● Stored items
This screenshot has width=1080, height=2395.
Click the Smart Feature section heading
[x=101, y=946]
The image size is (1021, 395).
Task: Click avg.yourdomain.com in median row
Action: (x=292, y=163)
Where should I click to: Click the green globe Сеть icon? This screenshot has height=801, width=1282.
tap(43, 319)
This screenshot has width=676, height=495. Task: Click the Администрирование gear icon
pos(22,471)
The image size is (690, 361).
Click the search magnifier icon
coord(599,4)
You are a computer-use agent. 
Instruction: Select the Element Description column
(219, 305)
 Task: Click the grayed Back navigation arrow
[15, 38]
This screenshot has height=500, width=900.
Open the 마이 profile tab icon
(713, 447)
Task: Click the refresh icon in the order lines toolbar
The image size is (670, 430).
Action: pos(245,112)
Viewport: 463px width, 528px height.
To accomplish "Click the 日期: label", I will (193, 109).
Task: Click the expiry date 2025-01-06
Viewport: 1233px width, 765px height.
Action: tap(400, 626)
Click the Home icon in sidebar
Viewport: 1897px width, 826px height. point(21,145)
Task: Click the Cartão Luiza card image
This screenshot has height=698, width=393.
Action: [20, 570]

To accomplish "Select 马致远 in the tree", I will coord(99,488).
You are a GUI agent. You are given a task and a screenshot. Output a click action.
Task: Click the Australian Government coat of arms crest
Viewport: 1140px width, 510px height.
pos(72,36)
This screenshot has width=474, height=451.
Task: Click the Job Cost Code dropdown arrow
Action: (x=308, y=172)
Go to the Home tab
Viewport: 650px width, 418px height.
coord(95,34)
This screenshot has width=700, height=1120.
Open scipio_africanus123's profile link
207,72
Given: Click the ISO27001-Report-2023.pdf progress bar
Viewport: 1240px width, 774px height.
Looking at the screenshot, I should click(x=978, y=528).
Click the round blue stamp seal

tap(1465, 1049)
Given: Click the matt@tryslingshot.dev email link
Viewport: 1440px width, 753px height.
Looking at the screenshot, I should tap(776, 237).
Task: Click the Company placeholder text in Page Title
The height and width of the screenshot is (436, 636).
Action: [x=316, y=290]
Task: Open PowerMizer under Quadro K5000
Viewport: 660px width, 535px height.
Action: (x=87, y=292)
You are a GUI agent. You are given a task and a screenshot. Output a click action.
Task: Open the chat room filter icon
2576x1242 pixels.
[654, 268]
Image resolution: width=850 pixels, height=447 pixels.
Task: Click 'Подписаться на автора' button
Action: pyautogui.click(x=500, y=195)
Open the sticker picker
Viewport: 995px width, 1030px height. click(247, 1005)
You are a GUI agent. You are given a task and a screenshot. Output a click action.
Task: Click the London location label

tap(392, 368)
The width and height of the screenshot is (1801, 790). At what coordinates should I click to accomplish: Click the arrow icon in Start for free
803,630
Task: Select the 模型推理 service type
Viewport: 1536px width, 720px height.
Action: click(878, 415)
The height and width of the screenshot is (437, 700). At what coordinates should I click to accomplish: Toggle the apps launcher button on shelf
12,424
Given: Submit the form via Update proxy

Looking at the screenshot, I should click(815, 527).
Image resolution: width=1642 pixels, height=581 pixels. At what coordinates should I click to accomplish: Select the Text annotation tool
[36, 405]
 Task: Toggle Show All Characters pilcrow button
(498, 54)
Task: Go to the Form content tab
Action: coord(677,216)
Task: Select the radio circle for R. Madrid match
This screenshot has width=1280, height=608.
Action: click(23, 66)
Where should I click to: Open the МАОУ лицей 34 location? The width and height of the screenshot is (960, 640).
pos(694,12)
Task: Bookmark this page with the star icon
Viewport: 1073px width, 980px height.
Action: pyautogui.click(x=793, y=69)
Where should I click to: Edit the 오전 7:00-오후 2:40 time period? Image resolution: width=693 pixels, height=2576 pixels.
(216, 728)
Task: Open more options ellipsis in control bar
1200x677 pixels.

● TASK BRIEF
Please retype the records above starting with the line that contains "Task: Open the chat room filter icon" and stopping after the last line, changing nothing.

● TASK RESULT
Task: Open the chat room filter icon
2576x1242 pixels.
[654, 268]
Image resolution: width=850 pixels, height=447 pixels.
Task: Click 'Подписаться на автора' button
Action: pyautogui.click(x=500, y=195)
Open the sticker picker
Viewport: 995px width, 1030px height. click(247, 1005)
You are a GUI agent. You are given a task and a screenshot. Output a click action.
Task: Click the London location label

tap(392, 368)
The width and height of the screenshot is (1801, 790). At what coordinates should I click to accomplish: Click the arrow icon in Start for free
803,630
Task: Select the 模型推理 service type
Viewport: 1536px width, 720px height.
Action: click(878, 415)
The height and width of the screenshot is (437, 700). At what coordinates should I click to accomplish: Toggle the apps launcher button on shelf
12,424
Given: Submit the form via Update proxy

Looking at the screenshot, I should click(815, 527).
Image resolution: width=1642 pixels, height=581 pixels. At what coordinates should I click to accomplish: Select the Text annotation tool
[36, 405]
 Task: Toggle Show All Characters pilcrow button
(498, 54)
Task: Go to the Form content tab
Action: coord(677,216)
Task: Select the radio circle for R. Madrid match
This screenshot has width=1280, height=608.
Action: click(23, 66)
Where should I click to: Open the МАОУ лицей 34 location? The width and height of the screenshot is (960, 640).
pos(694,12)
Task: Bookmark this page with the star icon
Viewport: 1073px width, 980px height.
Action: pyautogui.click(x=793, y=69)
Where should I click to: Edit the 오전 7:00-오후 2:40 time period? Image resolution: width=693 pixels, height=2576 pixels.
(216, 728)
Task: Open more options ellipsis in control bar
1200x677 pixels.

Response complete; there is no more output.